Tuesday, December 27, 2016
More Than One Thin Veneer Of Normal Between Us And Chaos
The first veneer is the one that hides all of the suppressed rage out there. More and more of us it seems have been swallowing a day in and day out diet of what Jules Feiffer referred to as "Little Murders." The small bits of perceived indignity, humiliation, or some aspect of being ignored, and all combinations thereof. The result of this having people wanting to lash out blindly with a violent statement that "I matter;" however inappropriate that act might be (with sniping via a rifle being the primary there). What we see now, of course, as a cause for striking out are certain stress situations; road frustration, shopping frustration, voting frustration, etc.
It would be interesting to see if this list has been growing in any statistically significant way.
The second veneer is the one that separates the appearance of a growing, healthy economy, from the underlying reality of vulnerability. Wages are up a bit. Unemployment percentages are down. And as always, there is a lot of money being made by the usual suspects, even as who populates that list fluctuates a bit quarter to quarter. The vulnerability I speak of, of course, is rooted in the very nature of Capitalism's aversion to uncertainty. A tricky thing to keep track of when your focus can be both so short sighted, and so easily distracted (a big number in one part or another of the economy, usually without any meaningful context to tell us the depth of that number's true validity). A fact that only adds to the skittishness that underlies this aversion to uncertainty. The fact that we also live in a world where crisis events are commonplace does not help at all. The fact that they have also become commonplace at all, and the reasonable expectation that their frequency of occurrence may well be increasing certainly doesn't help either.
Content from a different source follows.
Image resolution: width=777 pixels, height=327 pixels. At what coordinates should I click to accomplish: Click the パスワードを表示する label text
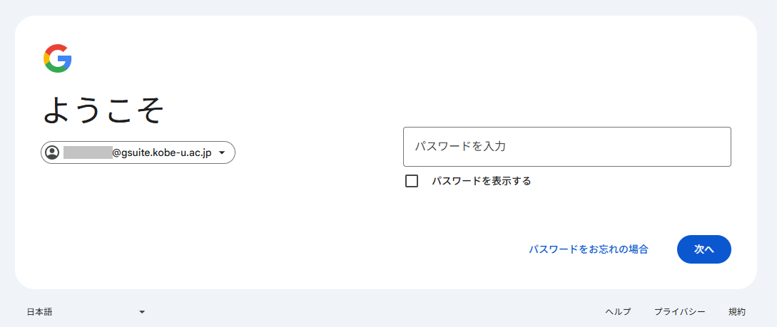pyautogui.click(x=481, y=181)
The interesting thing to keep in mind here is that it is the combination of Capitalism itself, with those who control it, that exacerbates all of the conditions that make both veneer's possible, and also so calamitous. If both parts of that combination were not so entrenched, as well as focused, on profit, or market share, or power itself, without limit, things might be a great deal different. The kind of limits that cooperative Capitalism, which is the ideal of Socialism, would encourage; as in profits being no more than 15% or so; prices tied more closely to inflation, as well as to supply; wages also tied to inflation and supply; and everybody accepting the idea that the rest of capital growth be invested back into research, efficiency (both economic and ecological), infrastructure improvement, and social services, with a healthy democratic process to keep all stakeholders involved in sorting out what are the ongoing priorities moment to moment, and how they should be addressed.
We see that ideal now as mostly naive precisely because it would not only have to be applied world wide, but that it also flies in the face of where human nature still is now after several hundred years of continuing with the economics of scarcity; which is precisely what unbridled Capitalism is founded on. That this might no longer have to be the case now that technology has advanced so far hardly matters to those who have become quite accustomed to, and consequently so incentivized, to keep things just as they are. And they continue this way because they think they can manage these veneers indefinitely into the future, controlling information flow, and manipulating whatever process that keeps the rest of us thinking we're still involved in decision making. But that is just more of the unbelievable foolishness that produces the conditions creating those very instabilities in the first place, and that make calamitous events ever more possible and frequent.
And so the facades of things being OK become harder to maintain even as the vulnerability to crisis increases. And people feel this whether consciously or not. Even as they are short changed here and there, in both small and large ways, and their outright frustration grows, they sense the ever increasing thinness of what separates us all between the facades and chaos. So much so that even apocalypse is a growth entertainment industry.